- **WHAT TO DO**:
(1) Condense the paragraph of the HERMES post that begins "What's special about the above" into a short bulleted list that keeps its main facts.
(2) Using the HERMES post, decide whether each statement agrees with it and answer yes or no. Back each answer with the deciding words quoted from the post.
(a) HERMES runs samples in a generic XP VM.
(b) A detection system picking up an attack is a common way the initial information arrives.
(c) The dynamic analysis results include user agent strings.
(3) Please reproduce the stretch of the HERMES post from "INITIAL KNOWLEDGE - First" through "and direct sharing)".

- **PAGE TEXT**:
━━━━━━━━━━
Thursday, September 20, 2012

HERMES


As a follow up to yesterday's post I would like to talk a bit more about HERMES and how it works.

INITIAL KNOWLEDGE - First there there is some form of information that comes in indicating a potential attack. This information usually has some trackable piece of information such as an email address, subject line, content, an md5 sum, etc. This information usually comes in one of the following methods:

  • Law enforcement notification
  • Incident Response/forensics post compromise information
  • A detection system picks up an attack (rare)
  • Specialized sourcing (AR gathers targeted attack tools, malware and other indicators using a variety of means including IR and direct sharing)
Example HERMES Intel Report Components
ANALYSIS - Typically focused on attack files, net flow, PCAPS, etc. The results include the following information:
  • Static
    • Disassembly, strings, code capabilities, maliciousness ratings, file identifiers, import/exports
  • Dynamic
    • File system & registry modifications, processes, memory modifications
    • Network activity, flow & full PCAP
    • User Agent Strings
  • Forensic information (file timestamps, etc)
  • Multiple Anti-Virus Scanning
Example HERMES Dynamic & Network Activity Report

What's special about the above is that HERMES uses your standard build image rather than a generic XP VM, the way maliciousness is determined, and some of the memory work we do. Also the fact that the AV scans (unlike sites such as VirusTotal, Jotti, etc.) do not submit your sensitive samples to AV vendors is fairly unique.
━━━━━━━━━━
- **GIVEN DATA**:
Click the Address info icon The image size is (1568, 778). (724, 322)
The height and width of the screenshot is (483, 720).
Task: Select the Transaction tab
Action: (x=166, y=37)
━━━━━━━━━━
- **YOUR RESPONSES**:
(1)
- HERMES uses your standard build image instead of a generic XP VM.
- Its way of determining maliciousness sets it apart.
- Some of its memory work sets it apart.
- Its AV scans do not submit your sensitive samples to AV vendors, unlike sites such as VirusTotal and Jotti. That is fairly unique.

(2)
(a) No: "HERMES uses your standard build image rather than a generic XP VM"
(b) No: "A detection system picks up an attack (rare)"
(c) Yes: "User Agent Strings"

(3)
INITIAL KNOWLEDGE - First there there is some form of information that comes in indicating a potential attack. This information usually has some trackable piece of information such as an email address, subject line, content, an md5 sum, etc. This information usually comes in one of the following methods:

  • Law enforcement notification
  • Incident Response/forensics post compromise information
  • A detection system picks up an attack (rare)
  • Specialized sourcing (AR gathers targeted attack tools, malware and other indicators using a variety of means including IR and direct sharing)